#### PROBLEM DESCRIPTION
Can you arrange every line of the entries below as a numbered list, leaving out the blank lines?

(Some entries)

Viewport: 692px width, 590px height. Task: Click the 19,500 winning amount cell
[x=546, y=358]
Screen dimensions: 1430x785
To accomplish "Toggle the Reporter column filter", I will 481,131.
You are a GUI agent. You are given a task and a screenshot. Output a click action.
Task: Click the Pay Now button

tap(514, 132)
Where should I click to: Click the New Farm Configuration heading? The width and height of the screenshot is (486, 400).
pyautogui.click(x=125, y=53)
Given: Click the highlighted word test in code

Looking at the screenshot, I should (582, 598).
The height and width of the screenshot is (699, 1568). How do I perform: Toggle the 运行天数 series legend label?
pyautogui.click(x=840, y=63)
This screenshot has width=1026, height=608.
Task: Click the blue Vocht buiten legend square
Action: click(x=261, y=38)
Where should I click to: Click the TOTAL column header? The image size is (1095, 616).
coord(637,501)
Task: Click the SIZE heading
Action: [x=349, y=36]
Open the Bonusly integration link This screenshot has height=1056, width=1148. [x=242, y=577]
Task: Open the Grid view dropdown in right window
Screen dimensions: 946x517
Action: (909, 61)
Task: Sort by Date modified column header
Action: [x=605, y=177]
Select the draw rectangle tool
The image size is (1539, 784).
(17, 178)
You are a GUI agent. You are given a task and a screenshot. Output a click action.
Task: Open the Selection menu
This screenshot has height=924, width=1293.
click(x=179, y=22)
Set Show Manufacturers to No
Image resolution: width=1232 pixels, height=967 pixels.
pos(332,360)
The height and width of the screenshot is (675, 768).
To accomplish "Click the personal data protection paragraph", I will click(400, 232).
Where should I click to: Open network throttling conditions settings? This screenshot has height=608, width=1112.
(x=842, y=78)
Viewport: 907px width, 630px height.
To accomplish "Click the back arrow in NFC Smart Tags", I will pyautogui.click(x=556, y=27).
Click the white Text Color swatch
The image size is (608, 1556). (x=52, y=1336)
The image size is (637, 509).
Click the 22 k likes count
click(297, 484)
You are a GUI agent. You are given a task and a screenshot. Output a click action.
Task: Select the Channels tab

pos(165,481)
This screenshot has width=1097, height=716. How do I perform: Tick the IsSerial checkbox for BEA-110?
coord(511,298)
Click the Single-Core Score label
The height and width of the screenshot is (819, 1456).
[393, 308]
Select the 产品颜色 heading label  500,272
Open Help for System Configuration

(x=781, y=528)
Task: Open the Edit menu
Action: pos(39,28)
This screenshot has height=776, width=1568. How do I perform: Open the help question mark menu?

#### RESULT OF THIS TASK
1. Viewport: 692px width, 590px height. Task: Click the 19,500 winning amount cell
2. [x=546, y=358]
3. Screen dimensions: 1430x785
4. To accomplish "Toggle the Reporter column filter", I will 481,131.
5. You are a GUI agent. You are given a task and a screenshot. Output a click action.
6. Task: Click the Pay Now button
7. tap(514, 132)
8. Where should I click to: Click the New Farm Configuration heading? The width and height of the screenshot is (486, 400).
9. pyautogui.click(x=125, y=53)
10. Given: Click the highlighted word test in code
11. Looking at the screenshot, I should (582, 598).
12. The height and width of the screenshot is (699, 1568). How do I perform: Toggle the 运行天数 series legend label?
13. pyautogui.click(x=840, y=63)
14. This screenshot has width=1026, height=608.
15. Task: Click the blue Vocht buiten legend square
16. Action: click(x=261, y=38)
17. Where should I click to: Click the TOTAL column header? The image size is (1095, 616).
18. coord(637,501)
19. Task: Click the SIZE heading
20. Action: [x=349, y=36]
21. Open the Bonusly integration link This screenshot has height=1056, width=1148. [x=242, y=577]
22. Task: Open the Grid view dropdown in right window
23. Screen dimensions: 946x517
24. Action: (909, 61)
25. Task: Sort by Date modified column header
26. Action: [x=605, y=177]
27. Select the draw rectangle tool
28. The image size is (1539, 784).
29. (17, 178)
30. You are a GUI agent. You are given a task and a screenshot. Output a click action.
31. Task: Open the Selection menu
32. This screenshot has height=924, width=1293.
33. click(x=179, y=22)
34. Set Show Manufacturers to No
35. Image resolution: width=1232 pixels, height=967 pixels.
36. pos(332,360)
37. The height and width of the screenshot is (675, 768).
38. To accomplish "Click the personal data protection paragraph", I will click(400, 232).
39. Where should I click to: Open network throttling conditions settings? This screenshot has height=608, width=1112.
40. (x=842, y=78)
41. Viewport: 907px width, 630px height.
42. To accomplish "Click the back arrow in NFC Smart Tags", I will pyautogui.click(x=556, y=27).
43. Click the white Text Color swatch
44. The image size is (608, 1556). (x=52, y=1336)
45. The image size is (637, 509).
46. Click the 22 k likes count
47. click(297, 484)
48. You are a GUI agent. You are given a task and a screenshot. Output a click action.
49. Task: Select the Channels tab
50. pos(165,481)
51. This screenshot has width=1097, height=716. How do I perform: Tick the IsSerial checkbox for BEA-110?
52. coord(511,298)
53. Click the Single-Core Score label
54. The height and width of the screenshot is (819, 1456).
55. [393, 308]
56. Select the 产品颜色 heading label  500,272
57. Open Help for System Configuration
58. (x=781, y=528)
59. Task: Open the Edit menu
60. Action: pos(39,28)
61. This screenshot has height=776, width=1568. How do I perform: Open the help question mark menu?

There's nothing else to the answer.